Google employees form union amid ongoing turmoil with the company’s executives
In November 2018, over 20,000 Google employees participated in a mass walkout to express their dissatisfaction with the tech giant. One of the organizers back then was Claire Stapleton, a former Google employee and an activist who later launched Tech Support, an advice newsletter, to help frustrated tech workers.
In a November 2018 statement calling for Google employees and contractors participate in the global walkout for real change, Stapleton said, “Google is famous for its culture, but in reality, we’re not even meeting the basics of respect, justice, and fairness for every single person here.”
Fast forward several months later, more than 200 Google employees have come together to form a union known as the Alphabet Workers Union, according to The New York Times op-ed by two employees, Parul Koul and Chewy Shaw, who serve on the board of the Alphabet Workers Union as executive chair and vice-chair, respectively.
In an op-ed titled, “We Built Google. This Is Not the Company We Want to Work For,” the duo reminded Google of its motto saying “our company’s motto used to be “Don’t be evil.” An organized workforce will help us live up to it.”
Over the years, Google employees have protested several management decisions at Alphabet, including the handling of sexual misconduct by former execs, the removal of an AI researcher, and a former Google partnership with the Pentagon.
The union is the result of several years of turmoil between execs and Google employees. It all started late last year after The New York Times reported that Google had paid tens of millions of dollars to two executives who had been accused of sexual misconduct toward our co-workers, staying silent about the alleged abuse and letting them walk away with no consequences.

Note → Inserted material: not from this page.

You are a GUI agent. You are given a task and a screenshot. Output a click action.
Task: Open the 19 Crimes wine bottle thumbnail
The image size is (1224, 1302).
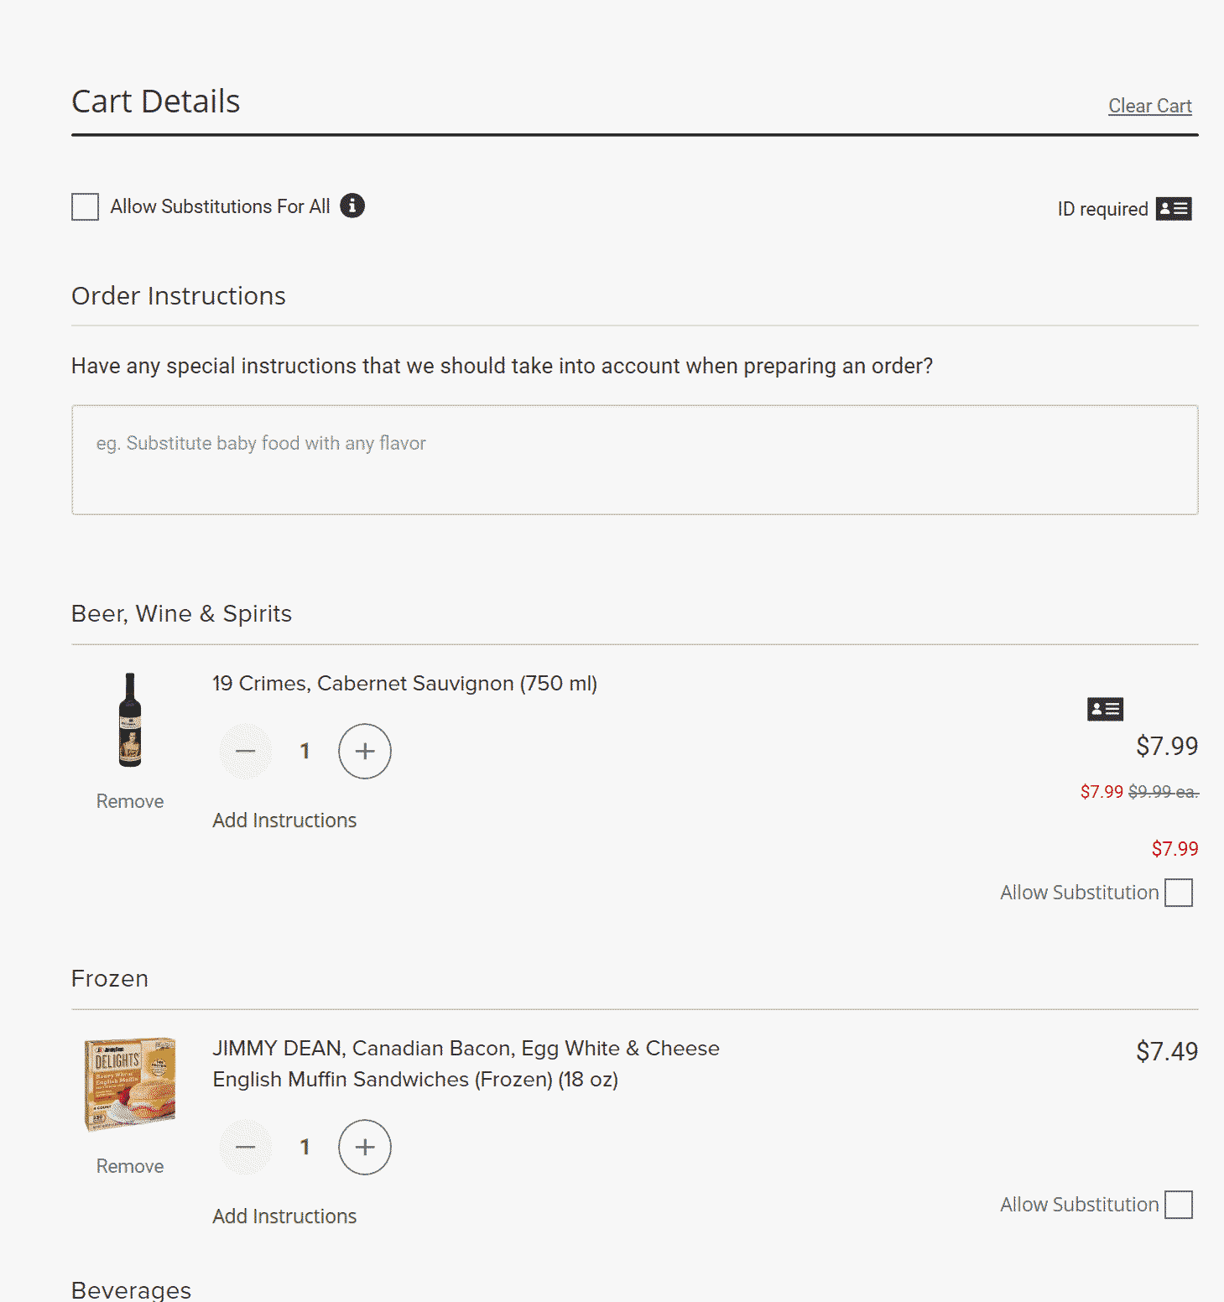pyautogui.click(x=130, y=720)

“People speaking at the protests that morning recounted their own experiences of harassment and discrimination at the company. In San Francisco, one woman held up a sign reading, “I reported and he got promoted.” Others read, “Happy to quit for $90 million, no sexual harassment required” and “Unfair workplaces create unfair platforms.” We’d had enough.”
Koul and Shaw said 226 employees have joined the union. They added that the union will be open to all Alphabet workers, including temps, vendors, and contractors. Alphabet has several subsidiaries including Google, YouTube, and the self-driving car company Waymo. Alphabet has more than 130,000 employees worldwide.
“For far too long, thousands of us at Google — and other subsidiaries of Alphabet, Google’s parent company — have had our workplace concerns dismissed by executives,” the two said in the op-ed. “Our bosses have collaborated with repressive governments around the world. They have developed artificial intelligence technology for use by the Department of Defense and profited from ads by a hate group. They have failed to make the changes necessary to meaningfully address our retention issues with people of color.”
In a statement to CNBC, Kara Silverstein, Alphabet’s director of people operations, said the company supports workers’ labor rights, but she didn’t directly address any of the group’s complaints.
“We’ve always worked hard to create a supportive and rewarding workplace for our workforce. Of course our employees have protected labor rights that we support. But as we’ve always done, we’ll continue engaging directly with all our employees,” Silverstein said in the statement.